- Born: 1974 (age 51–52)
- Occupations: Hedge fund manager Conservative talk radio host
- Organization: Patriot28

= George Jarkesy =

American hedge fund manager and fraudster

George Jarkesy (born August 1974) is an American hedge fund manager, media commentator, and conservative talk radio host. He gained prominence through his investment activities and media presence but faced legal challenges related to securities fraud.

==Career==
George Jarkesy began his career in the mid-1990s in the financial services industry as a broker with an institutional group at a New York Stock Exchange member firm. He identified investment opportunities, particularly in biotechnology and gaming, which allowed him to transition into investment management.

By the late 1990s, Jarkesy had shifted from brokerage to direct investment, establishing his own firm that specialized in providing bridge loans to small public companies in need of financial restructuring, balance sheet cleanup, or pre-IPO funding. His firm quickly gained traction, with mid-tier and small investment banks referring clients who required capital infusions.

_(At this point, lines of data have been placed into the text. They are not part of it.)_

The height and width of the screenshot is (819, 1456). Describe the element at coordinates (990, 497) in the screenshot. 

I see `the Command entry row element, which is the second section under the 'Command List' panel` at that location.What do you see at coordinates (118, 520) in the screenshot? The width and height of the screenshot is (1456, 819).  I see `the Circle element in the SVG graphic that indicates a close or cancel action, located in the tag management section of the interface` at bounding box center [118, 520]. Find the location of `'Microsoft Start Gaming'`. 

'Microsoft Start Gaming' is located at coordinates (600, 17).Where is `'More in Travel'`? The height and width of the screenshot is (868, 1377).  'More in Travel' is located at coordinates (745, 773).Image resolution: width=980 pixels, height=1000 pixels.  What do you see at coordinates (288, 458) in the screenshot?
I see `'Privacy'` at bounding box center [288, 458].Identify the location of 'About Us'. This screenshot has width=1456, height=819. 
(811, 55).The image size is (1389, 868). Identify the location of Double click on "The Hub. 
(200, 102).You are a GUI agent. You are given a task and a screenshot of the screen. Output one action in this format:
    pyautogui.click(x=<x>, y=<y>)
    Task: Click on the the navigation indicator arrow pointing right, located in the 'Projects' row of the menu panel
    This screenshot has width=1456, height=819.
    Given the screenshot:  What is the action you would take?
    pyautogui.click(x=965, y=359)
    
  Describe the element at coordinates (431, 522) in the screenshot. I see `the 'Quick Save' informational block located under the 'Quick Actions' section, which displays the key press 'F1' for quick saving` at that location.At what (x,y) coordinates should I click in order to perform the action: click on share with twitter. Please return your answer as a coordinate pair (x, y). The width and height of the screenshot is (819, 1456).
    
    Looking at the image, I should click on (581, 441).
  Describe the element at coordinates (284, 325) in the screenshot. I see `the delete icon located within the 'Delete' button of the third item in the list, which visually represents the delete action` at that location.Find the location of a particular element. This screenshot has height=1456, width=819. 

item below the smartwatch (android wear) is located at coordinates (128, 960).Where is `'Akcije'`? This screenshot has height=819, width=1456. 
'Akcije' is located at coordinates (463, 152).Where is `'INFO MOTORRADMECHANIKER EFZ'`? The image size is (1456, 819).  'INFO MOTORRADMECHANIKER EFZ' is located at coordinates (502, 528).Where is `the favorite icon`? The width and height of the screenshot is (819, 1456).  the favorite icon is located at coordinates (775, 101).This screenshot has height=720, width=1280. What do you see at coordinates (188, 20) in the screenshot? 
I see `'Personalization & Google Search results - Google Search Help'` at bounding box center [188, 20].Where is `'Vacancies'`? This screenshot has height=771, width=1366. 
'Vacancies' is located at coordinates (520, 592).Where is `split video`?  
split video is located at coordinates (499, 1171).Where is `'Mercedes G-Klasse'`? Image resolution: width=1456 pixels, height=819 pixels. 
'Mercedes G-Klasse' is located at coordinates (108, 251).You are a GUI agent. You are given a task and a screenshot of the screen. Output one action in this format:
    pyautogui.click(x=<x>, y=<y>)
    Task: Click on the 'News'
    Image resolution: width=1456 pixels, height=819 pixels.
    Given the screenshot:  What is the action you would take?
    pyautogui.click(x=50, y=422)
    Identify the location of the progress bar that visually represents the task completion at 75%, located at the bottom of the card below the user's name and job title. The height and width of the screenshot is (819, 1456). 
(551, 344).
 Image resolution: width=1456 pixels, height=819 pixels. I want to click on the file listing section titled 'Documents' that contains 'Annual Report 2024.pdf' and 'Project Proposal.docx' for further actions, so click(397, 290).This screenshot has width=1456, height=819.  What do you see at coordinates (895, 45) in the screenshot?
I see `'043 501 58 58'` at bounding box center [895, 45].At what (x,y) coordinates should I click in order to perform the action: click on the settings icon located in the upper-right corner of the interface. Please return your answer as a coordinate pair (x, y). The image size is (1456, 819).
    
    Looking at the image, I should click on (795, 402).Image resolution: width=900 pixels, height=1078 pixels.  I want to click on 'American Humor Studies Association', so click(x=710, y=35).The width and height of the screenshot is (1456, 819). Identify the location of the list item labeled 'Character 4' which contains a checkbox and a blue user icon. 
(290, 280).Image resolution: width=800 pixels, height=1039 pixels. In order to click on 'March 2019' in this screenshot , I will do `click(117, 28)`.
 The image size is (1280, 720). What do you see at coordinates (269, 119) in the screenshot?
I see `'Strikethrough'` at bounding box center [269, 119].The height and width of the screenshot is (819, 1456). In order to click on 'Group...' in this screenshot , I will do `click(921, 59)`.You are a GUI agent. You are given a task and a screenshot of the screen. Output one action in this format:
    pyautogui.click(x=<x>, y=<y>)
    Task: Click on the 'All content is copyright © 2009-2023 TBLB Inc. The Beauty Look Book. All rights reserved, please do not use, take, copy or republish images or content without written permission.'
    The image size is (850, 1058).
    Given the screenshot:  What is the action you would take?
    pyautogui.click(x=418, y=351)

Over the years, Jarkesy expanded his investment portfolio, funding companies across various industries, including riverboat gaming, biotechnology, U.S. oil, gas, coal, Canadian oil sands, uranium mining, light steel manufacturing, wine vineyards, cattle operations, fast food franchises, marinas, and multifamily housing developments. He also co-founded two biotechnology firms, Adventrix (now known as SpectraScience Inc.) and Opexa Therapeutics Inc., which focused on personalized stem cell therapies.

==Media Presence==
Beyond his investment ventures, Jarkesy became known as a conservative talk radio host, leading The George Jarkesy Radio Show. He frequently appeared on financial news programs, including Fox Business Network and CNBC, discussing economic trends and policy.

The George Jarkesy Show launched on January 9, 2012 and was a nationally syndicated conservative talk radio program focused on business, economics, and politics. The show aired on multiple stations across the United States, including Houston, Dallas, San Francisco, Minneapolis, Seattle, Atlanta, and Boston, and featured notable guests such as U.S. Rep. Allen West, economist Thomas Sowell, and Apollo 7 astronaut Walt Cunningham. Jarkesy was also a frequent guest on Fox Business News, Fox & Friends, and CNBC, providing market commentary and investment insights.

Jarkesy has written columns and op-eds for several publications, including Townhall, Business Insider, The Baltimore Sun and others.

==National Eagles and Angels Association==
Alongside his financial and media pursuits, Jarkesy served as chairman of the National Eagles and Angels Association (NEAA), a nationwide investment network that connected individual investors with early-stage companies. Through this platform, he aimed to provide strategic guidance to emerging entrepreneurs while fostering a collaborative investment community.

==Legal issues==

On March 22, 2013, the U.S. Securities and Exchange Commission (SEC) charged Jarkesy with securities fraud. According to the SEC, Jarkesy and his business associate, Anastasios "Tommy" Belesis, founder of John Thomas Financial Inc., misled investors by inflating the value of fund assets and steering excessive fees to Belesis' brokerage firm. The SEC’s investigation revealed that Jarkesy had raised two hedge funds between 2007 and 2009, accumulating approximately $30 million from 120 investors.

The SEC alleged that Jarkesy and Belesis falsely portrayed the funds as independent while secretly channeling fees and inflated valuations to benefit their own financial interests. Jarkesy was accused of hiring stock promoters to artificially boost the price of shares held by the funds, manipulating financial disclosures, and misleading investors about the nature and performance of their investments. The SEC’s New York Regional Director, Andrew Calamari, stated that "Jarkesy disregarded the basic standards to which all fund managers are held," emphasizing that he had "falsified valuations and deceived investors". An administrative law judge found Jarkesy liable, imposing a $300,000 civil penalty and other sanctions.

Jarkesy challenged the SEC's proceedings, arguing that the in-house adjudication violated his constitutional rights. In May 2023, the U.S. Fifth Circuit Court of Appeals sided with Jarkesy, ruling that the use of internal hearings before an administrative law judge was a violation of the Seventh Amendment. The U.S. Supreme Court agreed to review the opinion from the Fifth Circuit and heard arguments on the matter on November 29, 2023. On Jun 27, 2024 The U.S. Supreme Court ruled in agreement with the Fifth Circuit.

The Supreme Court's ruling in SEC v. Jarkesy has significant implications for federal agencies' enforcement practices. It restricts the SEC's ability to use in-house tribunals for civil penalty cases, mandating that such actions be brought in federal court where defendants are entitled to a jury trial. This decision may influence how other agencies conduct enforcement proceedings, potentially limiting their use of internal administrative processes.